Por Darío Fritz
Todo mundo quiere la paz. Debería ser una afirmación convincente, sin cortapisas. Definitiva. Pero no parece serlo. Pocas intenciones se le ve a Benjamin Netanyahu convirtiendo a Gaza en campo arrasado y todo lo que toque cerca, libaneses y sirios incluidos. Nulas intenciones se le ven a Vladímir Putin sobre los maltrechos ucranianos. Donald Trump despliega el semblante de la hostilidad infinita ahora que halló en los chinos sus enemigos y en los países frágiles su saco de boxeo favorito, en tanto prepara sus zarpazos sobre Groenlandia y el Canal de Panamá. Nada de paz ofrecen Daniel Ortega y su mujer a todo aquel nicaragüense que se pretenda plantar democrático, como tampoco son los deseos de Nicolás Maduro.
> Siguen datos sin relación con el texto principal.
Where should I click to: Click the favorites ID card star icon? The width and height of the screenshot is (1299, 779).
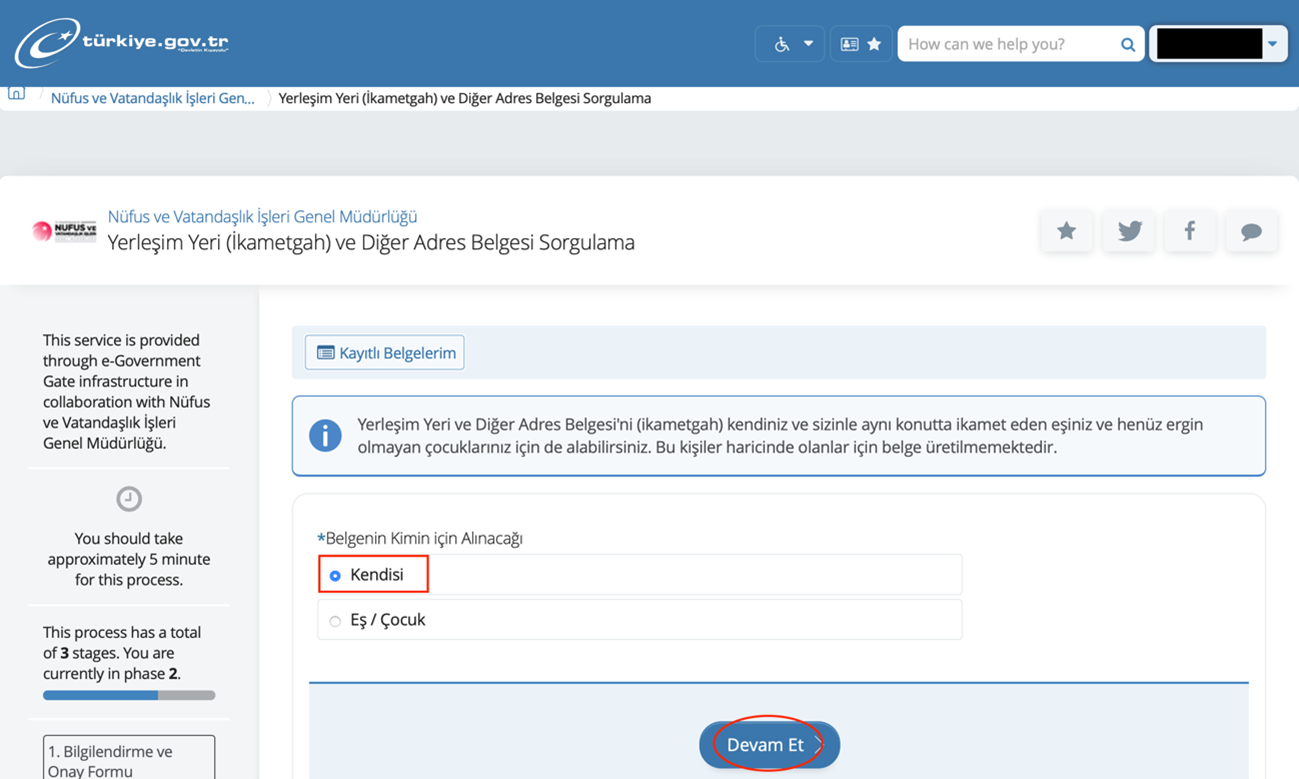point(860,44)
En el triunfalismo han de nadar en medio de su clandestinidad obligatoria los herederos del Chapo Guzmán después de traicionar al tío que los formó y exiliar hacia Ciudad de México o fuera de Sinaloa a quien osara hacerles frente.
Al contar la historia de Limónov, un personaje ruso real, tan estrafalario como desmesurado, Emmanuel Carrère detalla que siendo aquel aún bebe, refugiado en un sótano por su madre de los ataques aéreos de la Luftwaffe alemana, esta le decía, aunque lo mismo lo hacía para ella misma: “La verdad, no lo olvides nunca, mi pequeño, es que los hombres son unos cobardes, unos canallas, y que te matarán si no estás preparado para golpear primero”.
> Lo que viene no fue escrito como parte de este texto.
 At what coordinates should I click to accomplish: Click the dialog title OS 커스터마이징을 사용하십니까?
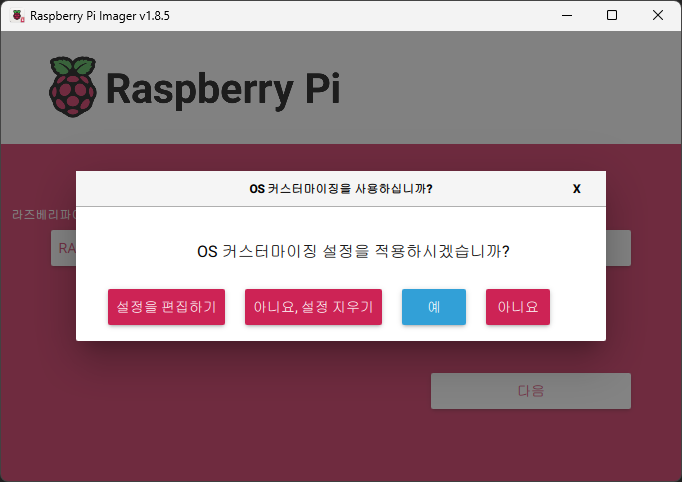340,188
En su informe Riesgos Globales 2025 de enero pasado, el Foro Económico Mundial analizaba que ante el incremento de los conflictos armados en la última década, “existe el riesgo de que cada vez más gobiernos pierdan su confianza no únicamente en la ONU, sino en el multilateralismo como una forma de resolver conflictos, lo que puede derivar en un mundo cada vez más adverso en el que los conflictos solo se solucionen a través de las guerras”. Y advertía también que los problemas no eran la geopolítica y las guerras abiertas como en Ucrania, las solapadas como China-Taiwán y lo que traería aparejado una guerra comercial, anticipándose a lo que haría Trump, sino los fenómenos meteorológicos extremos, y junto a ellos el colapso de los ecosistemas, los cambios críticos en los sistemas terrestres y la escasez de recursos naturales.
Pero a la guerra tradicional que conocemos, la de Ucrania, la de Israel sobre los palestinos, la de los Estados versus guerrillas e insurgencias en Sudán, Myanmar o Pakistán, la de masacres, misiles cruzando territorios, tanques y drones disparando a civiles, está aquella donde lo militar y lo civil se emparentan en una ambigua “zona gris” entre la guerra abierta y la paz. Otras armas, entonces, entran en juego. Desde ataques cibernéticos que colapsan la banca o servicios gubernamentales, hacen estallar beepers y walkie-talkies de manera coordinada e instalan virus para paralizar una central nuclear, hasta el terror de ataques con cuchillos y camiones a ciudadanos que pasean y van al trabajo por una calle concurrida, o los desplazamientos forzados de personas por el narco en zonas serranas de Michoacán, Chihuahua y Guerrero. Se les llama “actividades hostiles”, dice la experta en defensa y comercio de armas, Tica Font Gregori. Socavan la confianza de los ciudadanos en sus instituciones, provocan desconfianza en el sistema democrático, político y administrativo, desinforman, erosionan las gestiones de gobiernos, atacan el orden social.
Las guerras gustan, y más a quien tiene el poder del dominio. Con la certeza de que imponerse es apenas el comienzo de avasallar a largo plazo. Qué paz se puede declamar en esos casos si no es la paz del que gana, que no es paz, sino despotismo. Como tampoco va a hallar paz una septuagenaria irritada por el despojo de su propiedad y entonces descerraja disparos de muerte porque sabe que detrás del despojo hay un contubernio insoldable de atracadores y autoridades. Ya sea en el conflicto a gran escala como en la desdicha cotidiana, la violencia premeditada goza de larga vida.